There are generally two ways to trade cryptocurrencies. They are:

Cryptocurrency Exchanges

Cryptocurrency exchanges allow traders to open accounts and link them to their cryptocurrency wallets. Some wallets store your digital assets, while others simply record all your cryptocurrency transactions. The wallet owner is ultimately responsible for the security and ownership of the assets. Typically, a public key or address is used to send cryptocurrency, while a private key is used as proof of ownership of the cryptocurrency in your wallet.

Opening a cryptocurrency wallet and protecting it from hacks and malware can seem daunting and confusing to beginners.
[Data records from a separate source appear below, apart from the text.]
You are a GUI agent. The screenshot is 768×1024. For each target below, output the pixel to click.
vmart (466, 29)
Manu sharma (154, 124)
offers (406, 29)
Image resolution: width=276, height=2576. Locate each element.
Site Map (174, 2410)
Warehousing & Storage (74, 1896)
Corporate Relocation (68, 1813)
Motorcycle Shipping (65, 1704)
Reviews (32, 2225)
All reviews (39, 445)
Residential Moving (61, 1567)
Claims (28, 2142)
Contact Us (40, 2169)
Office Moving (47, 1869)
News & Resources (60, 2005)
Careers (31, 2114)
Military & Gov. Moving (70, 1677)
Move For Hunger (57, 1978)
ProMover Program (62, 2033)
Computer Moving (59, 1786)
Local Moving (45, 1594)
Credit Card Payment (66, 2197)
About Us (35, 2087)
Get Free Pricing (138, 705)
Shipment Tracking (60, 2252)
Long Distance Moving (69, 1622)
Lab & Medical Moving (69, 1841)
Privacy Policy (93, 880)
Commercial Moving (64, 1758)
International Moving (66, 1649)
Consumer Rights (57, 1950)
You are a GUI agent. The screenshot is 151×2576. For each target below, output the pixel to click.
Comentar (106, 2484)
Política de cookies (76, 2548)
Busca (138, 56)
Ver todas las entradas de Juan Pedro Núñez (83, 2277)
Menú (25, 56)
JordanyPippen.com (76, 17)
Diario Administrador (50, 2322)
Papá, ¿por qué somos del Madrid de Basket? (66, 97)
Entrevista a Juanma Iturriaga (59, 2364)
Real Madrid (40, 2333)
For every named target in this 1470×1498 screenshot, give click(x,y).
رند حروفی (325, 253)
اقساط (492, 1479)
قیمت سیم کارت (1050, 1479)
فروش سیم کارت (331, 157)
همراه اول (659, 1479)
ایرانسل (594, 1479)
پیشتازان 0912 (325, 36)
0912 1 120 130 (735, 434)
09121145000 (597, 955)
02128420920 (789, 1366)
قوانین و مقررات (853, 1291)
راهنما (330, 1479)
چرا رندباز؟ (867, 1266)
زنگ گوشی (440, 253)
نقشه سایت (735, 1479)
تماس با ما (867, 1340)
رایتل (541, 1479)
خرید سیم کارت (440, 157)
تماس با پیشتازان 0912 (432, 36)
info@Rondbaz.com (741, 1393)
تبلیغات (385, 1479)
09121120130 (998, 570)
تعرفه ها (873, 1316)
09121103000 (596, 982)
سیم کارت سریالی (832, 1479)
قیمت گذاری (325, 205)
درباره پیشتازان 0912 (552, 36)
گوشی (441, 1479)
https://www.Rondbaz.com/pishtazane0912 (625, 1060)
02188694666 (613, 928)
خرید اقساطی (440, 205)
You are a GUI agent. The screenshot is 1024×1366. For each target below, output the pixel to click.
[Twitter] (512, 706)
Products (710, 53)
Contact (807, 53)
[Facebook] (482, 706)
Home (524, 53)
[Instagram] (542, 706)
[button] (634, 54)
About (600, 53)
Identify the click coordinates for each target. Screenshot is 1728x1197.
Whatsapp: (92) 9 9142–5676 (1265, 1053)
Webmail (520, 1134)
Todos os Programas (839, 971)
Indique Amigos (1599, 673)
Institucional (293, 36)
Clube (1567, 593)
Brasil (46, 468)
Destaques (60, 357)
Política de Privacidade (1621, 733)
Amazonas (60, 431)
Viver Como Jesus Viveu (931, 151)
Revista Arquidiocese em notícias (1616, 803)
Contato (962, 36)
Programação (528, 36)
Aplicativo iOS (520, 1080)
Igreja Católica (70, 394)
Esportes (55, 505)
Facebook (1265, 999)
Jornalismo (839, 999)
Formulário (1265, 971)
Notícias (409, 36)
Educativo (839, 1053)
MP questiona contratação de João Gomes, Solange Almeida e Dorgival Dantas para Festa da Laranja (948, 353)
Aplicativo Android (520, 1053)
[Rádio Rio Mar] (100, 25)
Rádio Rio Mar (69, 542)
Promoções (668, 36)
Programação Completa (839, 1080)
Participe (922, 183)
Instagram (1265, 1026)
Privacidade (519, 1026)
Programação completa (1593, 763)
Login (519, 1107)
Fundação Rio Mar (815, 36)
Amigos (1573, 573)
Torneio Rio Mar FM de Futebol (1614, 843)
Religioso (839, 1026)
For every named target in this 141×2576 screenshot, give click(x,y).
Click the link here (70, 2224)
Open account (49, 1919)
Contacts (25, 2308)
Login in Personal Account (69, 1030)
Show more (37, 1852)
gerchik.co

Cryptocurrency trading with CFDs

Cryptocurrency beginners turn to CFDs to overcome the weaknesses of portfolios. By using CFDs, traders can speculate on price movements in the cryptocurrency market without having to own and secure the cryptocurrency. Furthermore, CFDs allow for leveraged trading, meaning traders can open a trade with just a fraction of the total trade value. While this greatly increases the potential for profit, it also increases the risks involved and should be used with caution. Check out the Cryptocurrency section of our website for more information on the cryptocurrency CFDs we offer and how to manage risk.

You can also speculate on both rising and falling cryptocurrency markets since CFDs do not involve owning the underlying asset. Another advantage is that the cost of trading via CFDs is much lower than trading through exchanges.